Correctly escaping regular expressions

MiguelMJ - 2020-08-30

Regular expressions are often difficult to understand and even more difficult to write. Probably one of the most confusing topics when you’re starting is the escaping special characters.

When and why we escape characters

Regular expressions (regex for short) are tools for matching patterns in text. There are some special characters with special meaning (their explanation is not the point of this post), and if we want to use those characters without its special meaning, we escape them by putting a backslash (\) before them. Note that this makes \ a special character too! A simple example: the regex to match exactly Count balance: 50$ will be Count balance: 50\$. What happens with is that in most languages \ is a special character for strings!
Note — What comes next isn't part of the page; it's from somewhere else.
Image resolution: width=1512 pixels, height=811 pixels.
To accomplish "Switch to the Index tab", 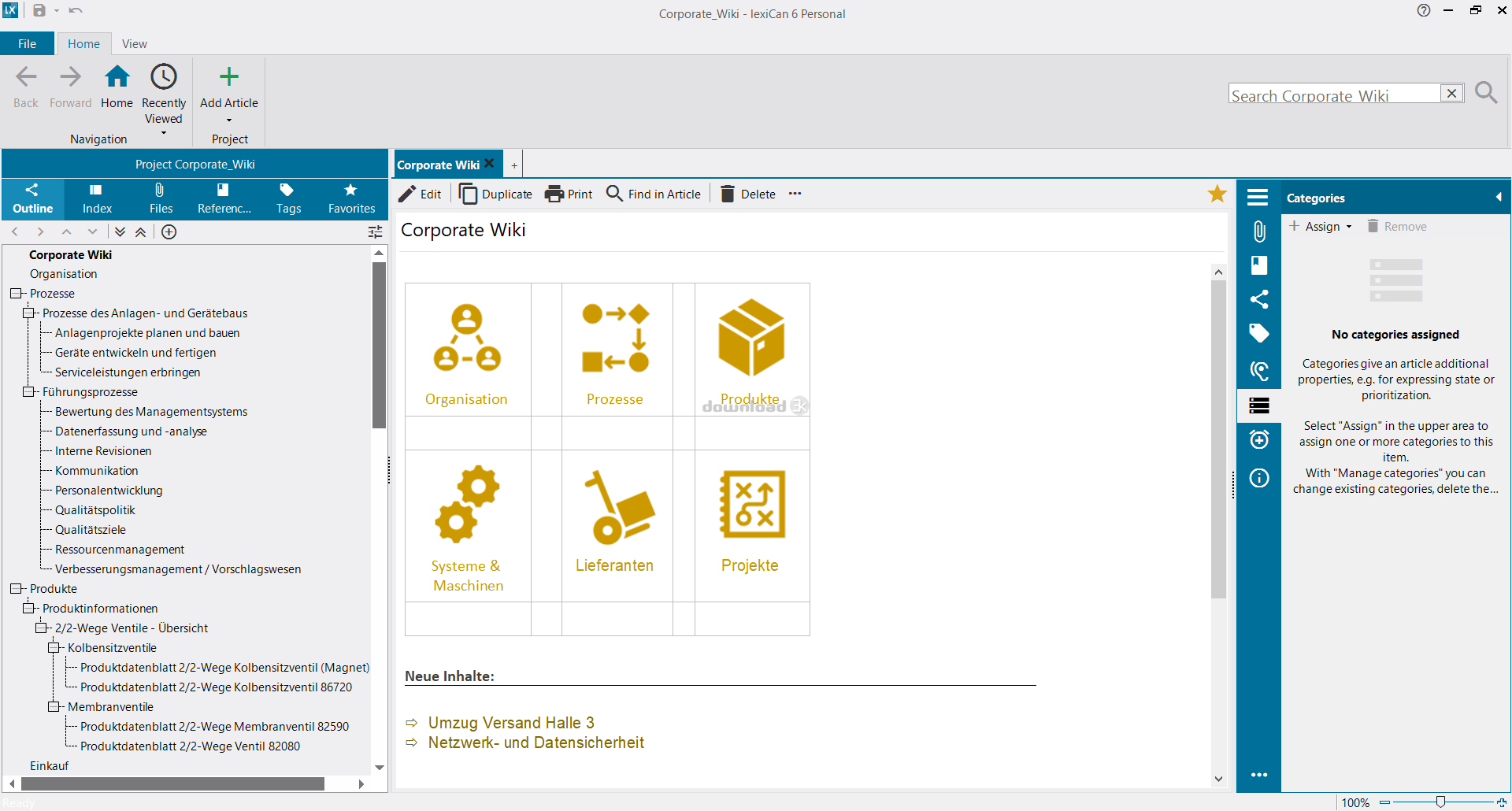I will point(97,198).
So the string to build the regex of the previous example would be: Count balance: 50\\$.

Tip to escape regex manually

Think about the translation from match to regex to string, not from string to regex to match. What if we wanted to match [ERR] $var has value "gg"?

  1. Match:

    [ERR] $var has value "gg"

  2. To Regex: [,],$ and " are special characters in this regular expression. We escape them:

    \[ERR\] \$var has value \"gg\"

  3. To String: \ and "`are special characters in this string. We escape them:

    \\[ERR\\] \\$var has value \\\"gg\\\"
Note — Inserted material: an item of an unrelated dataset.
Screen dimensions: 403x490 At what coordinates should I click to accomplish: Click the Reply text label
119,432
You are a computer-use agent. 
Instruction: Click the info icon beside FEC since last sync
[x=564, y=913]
The thing is to write down an example of what you want to match and escape step by step the special characters for the regex and for the string until you have the one that you must use in your program.
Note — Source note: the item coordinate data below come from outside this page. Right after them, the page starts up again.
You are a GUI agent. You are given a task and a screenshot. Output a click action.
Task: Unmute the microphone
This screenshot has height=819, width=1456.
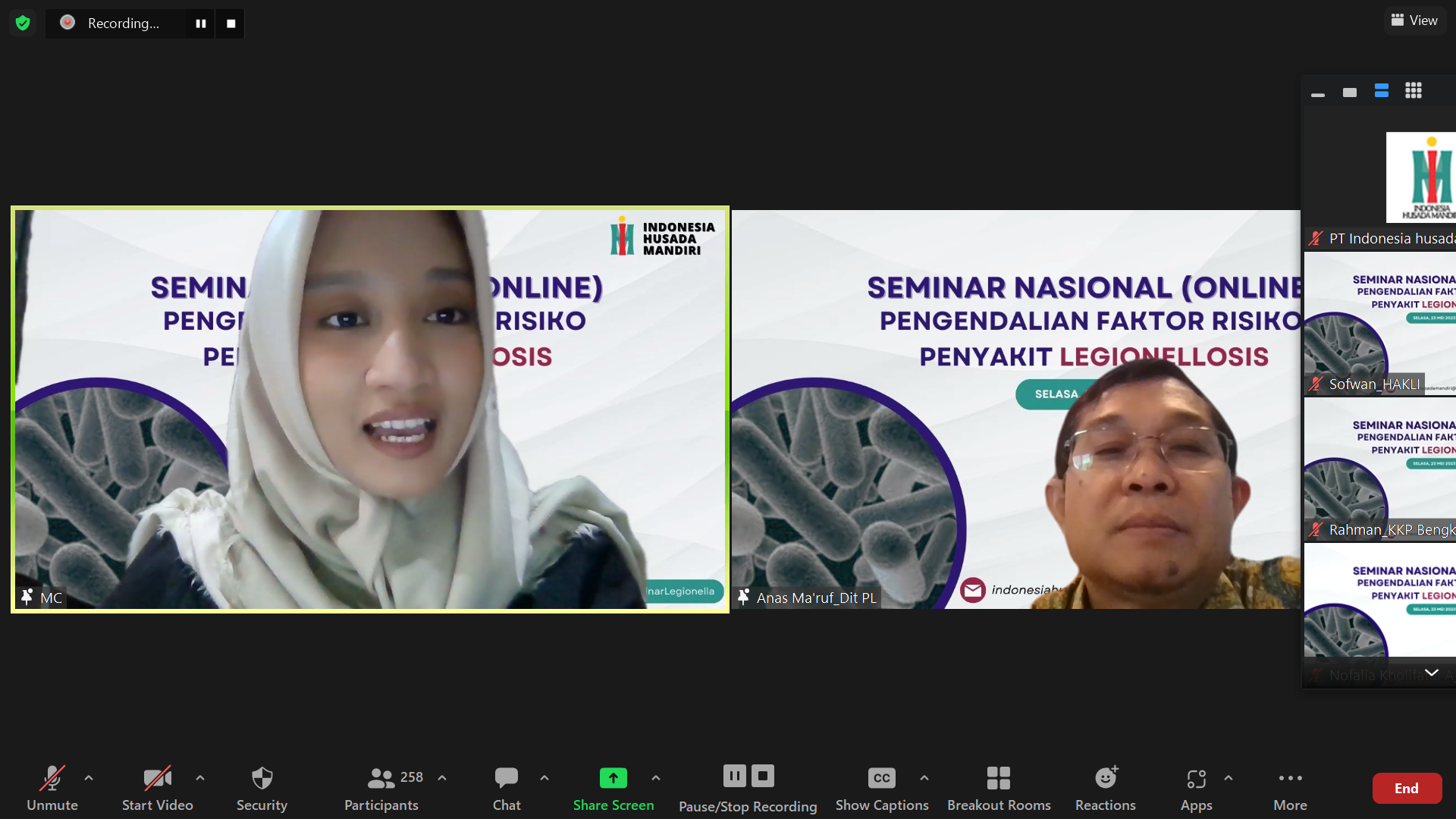52,789
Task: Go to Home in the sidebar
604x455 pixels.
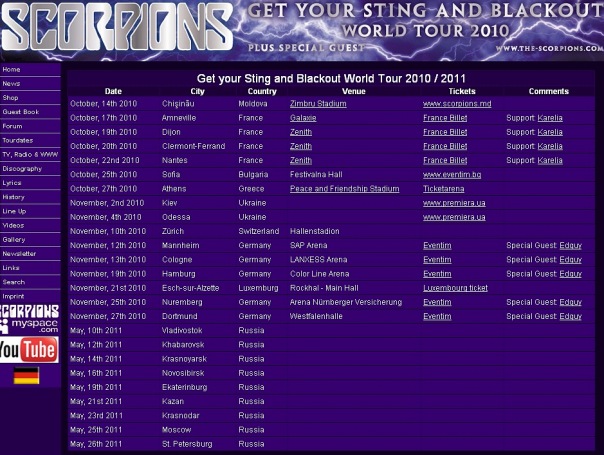Action: coord(11,70)
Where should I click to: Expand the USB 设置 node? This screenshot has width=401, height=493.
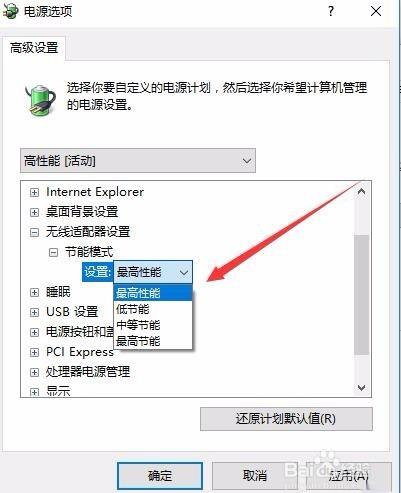tap(34, 312)
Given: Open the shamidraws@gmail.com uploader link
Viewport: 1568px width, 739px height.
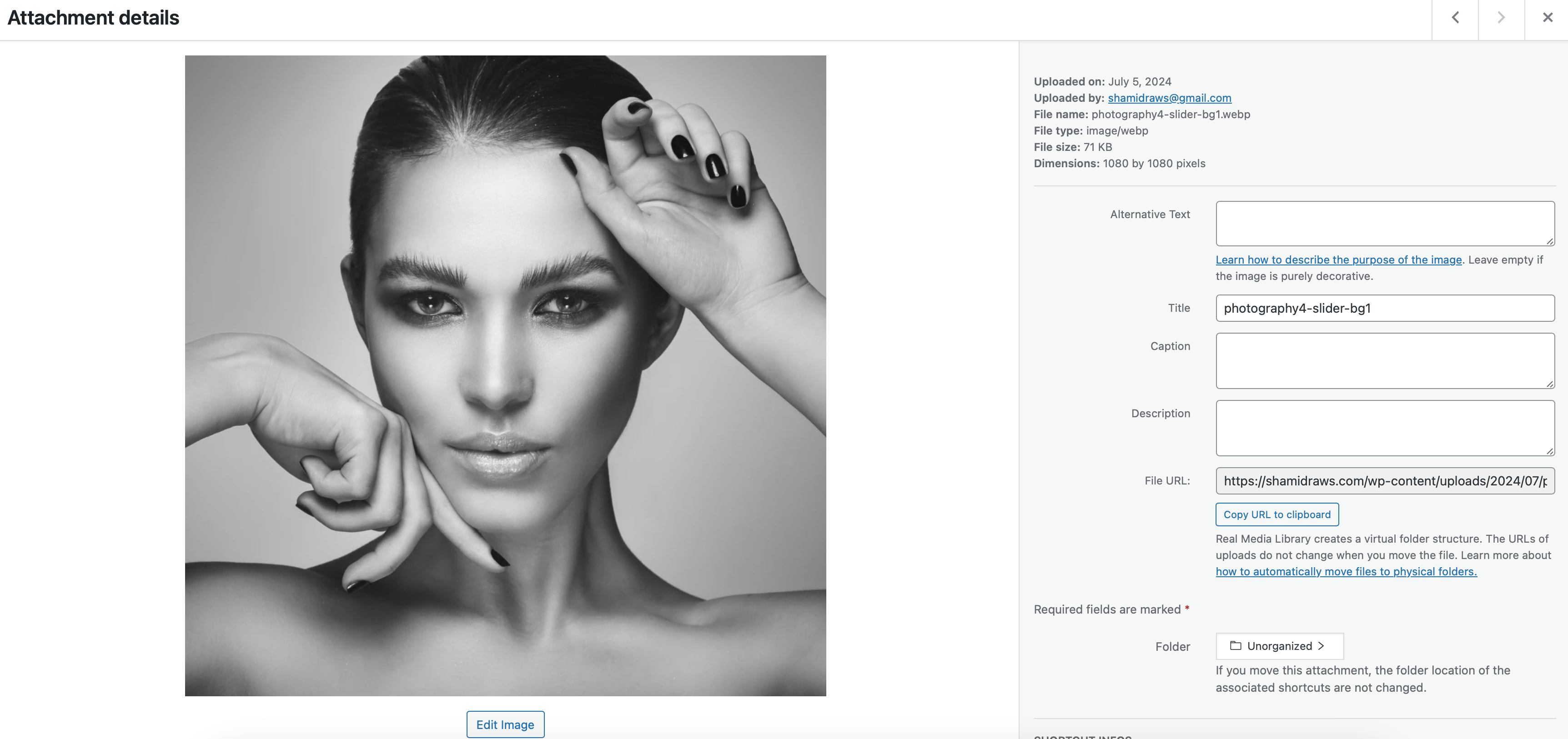Looking at the screenshot, I should point(1169,98).
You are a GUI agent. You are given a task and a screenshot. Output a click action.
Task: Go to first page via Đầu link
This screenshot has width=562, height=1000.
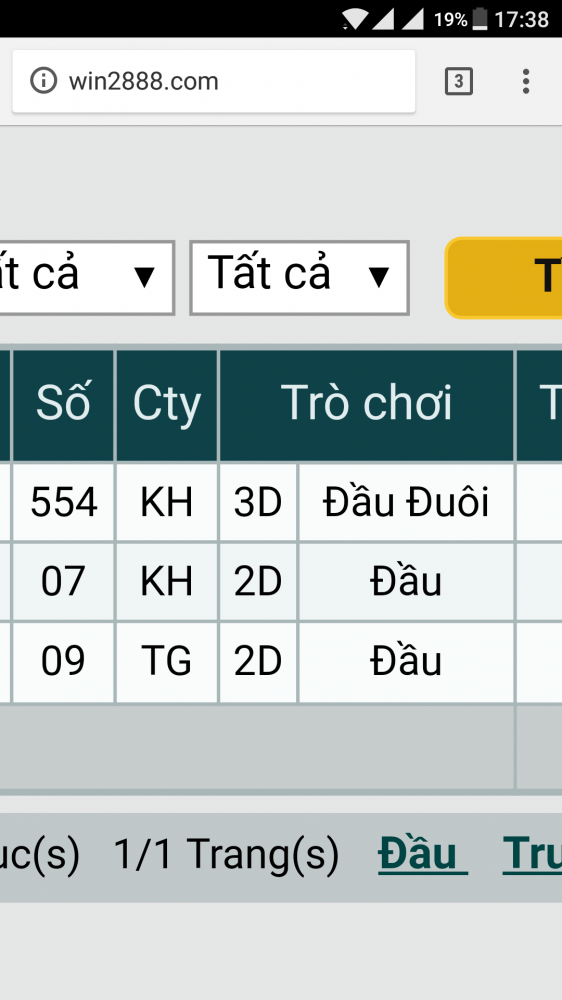422,854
Escape them with functions

(Links to Stack Overflow answers) Also, another option is to escape (or quote) the regex with a utility function. Some languages, like Python or Java provide them by standard. In others, like JavaScript or C++, you must craft it yourself. But beware! Be sure to use this kind of functions with regex in which you don’t want special characters, because if you’re not careful, you can end up escaping something you shouldn’t and messing up the regex.